In order to dimension, design and produce continuously fiber-reinforced multi-layered laminates, a variety of factors has to be taken into account: how many layers are required for the intended load? Made of which materials? And which fiber orientation will be optimal? So far, these factors have been determined by iterations of simulations and experiments, seeing as laminates can be extremely complex compounds uniting laminar layers of quite different materials.

Laminates made from fiber-reinforced plastics and synthetic resins with their high stiffness and low weight are a significant part of today’s lightweight design. Possible applications are everywhere from the aerospace industry to the automotive sector and boat construction.

Dr. Lars Ulke-Winter from the Department of Lightweight Structures and Polymer Technology from Chemnitz University of Technology has written his PhD thesis on the solution of this difficult optimization problem in the structuring of laminates: his model was taken from nature, namely ants.

“I work with methods analogous to nature. So I will abstract from the ants’ swarm behaviour and develop an algorithm based on it that’s suitable to solve the problem”, Ulke-Winter explains. “Let’s assume an ant colony is looking for the best possible way towards a source of food and let’s further assume that every single ant has to make ten decisions on their way: right or left. If one path turns out to be shorter, i.e. better, the ant will leave a stronger track of pheromones, so that the other ants will choose this path more often. From this thought process I have come up with an algorithm”, Ulke-Winter continues.
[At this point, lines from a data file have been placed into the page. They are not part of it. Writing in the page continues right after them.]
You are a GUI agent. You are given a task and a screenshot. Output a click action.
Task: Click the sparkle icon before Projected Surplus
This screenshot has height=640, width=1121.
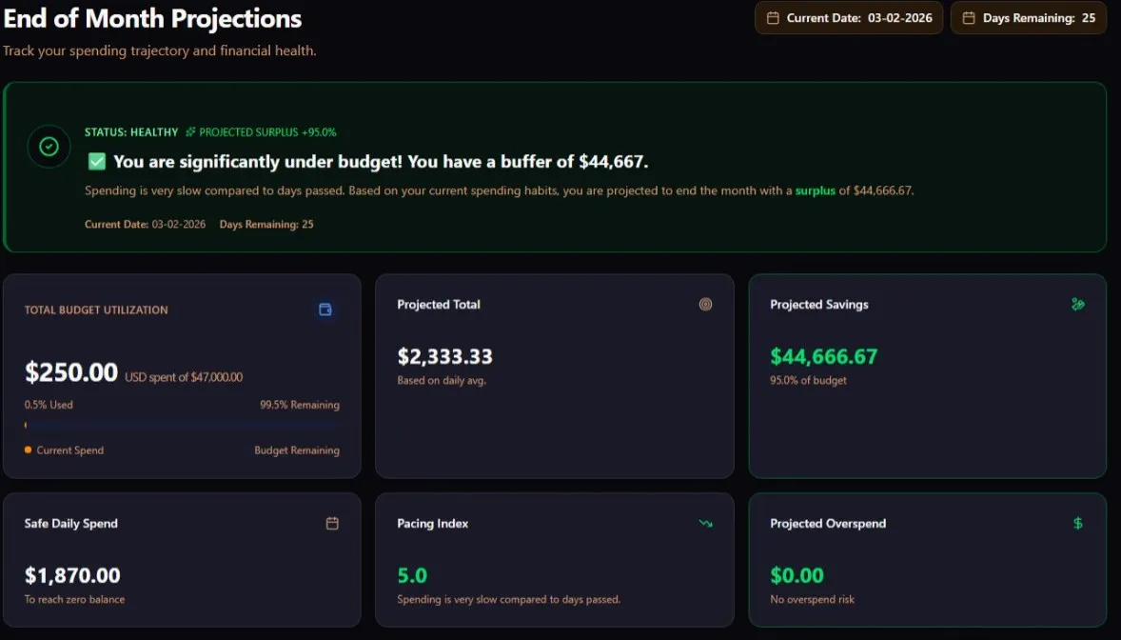pos(190,131)
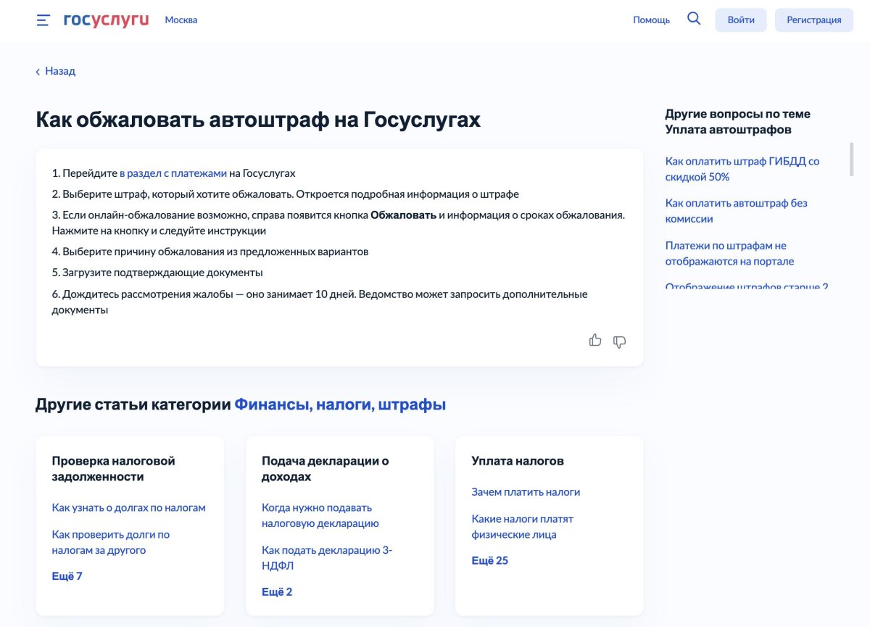This screenshot has height=627, width=870.
Task: Open the раздел с платежами link
Action: 172,173
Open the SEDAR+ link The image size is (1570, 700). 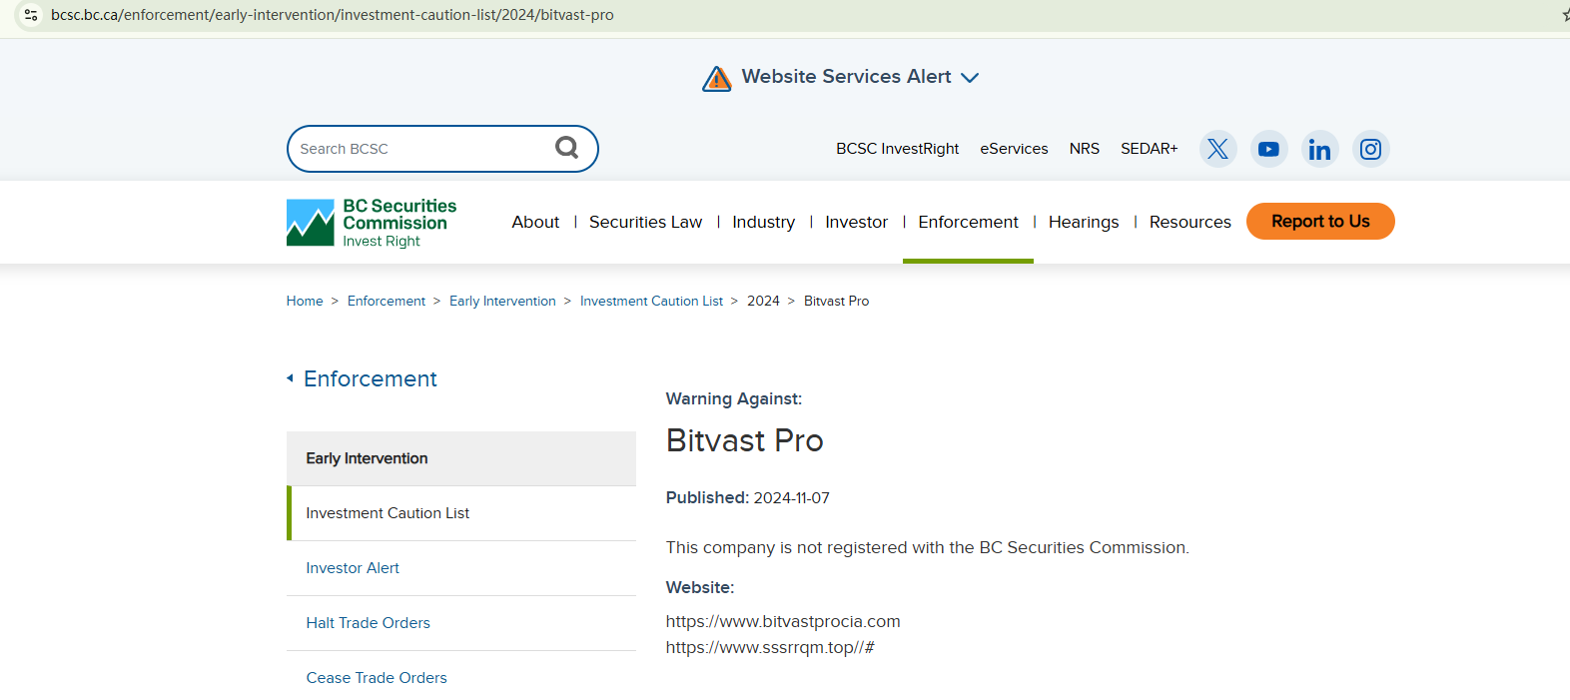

The ants’ food equals the laminate one is trying to produce. The path towards it including its ten decision equals the ten laminate layers. “I use virtual ants for my simulation, trying out different paths, i.e. different layer structures. The next calculation goes backwards from the layers to finding the respective stiffness of the layer piles, concluding in a virtual pheromone trace for the respective quality of the layer structure. More and more ants from the virtual colony will follow this trace.” Thus, bit by bit the optimal path, i.e. the optimal laminate will emerge.

Using such a nature-based optimization method is not really novel at all, but applying it to laminates in this way is Ulke-Winter’s original idea. He turned it into a program that doesn’t need more than the amount of layers and the required load in order to swiftly calculate the optimal orientation of all layers in the laminate. “In addition, the program can optimize the material for each layer and you can vary the amount of layers by changing the number of iterations”, Ulke-Winter adds.

Another part of his PhD thesis focused on applying this algorithm to wound pressure tanks. Their windings can have varying orientations as well. Just enter the fiber strength and the production parameters of the machine and you will get the optimal ratio of cross-winding and surface winding around the core in order to keep the weight light.

Ulke-Winter gladly makes his optimization algorithms available to his colleagues at the Federal Cluster of Excellence MERGE as a design tool. Calculating and optimizing lightweight structures is at the core of the cluster’s Research Domain “Modeling, integrative simulation and optimization”. With this method the researchers can work towards the overall objective of producing high-strength and lightweight materials and components much more efficiently and without any waste of materials.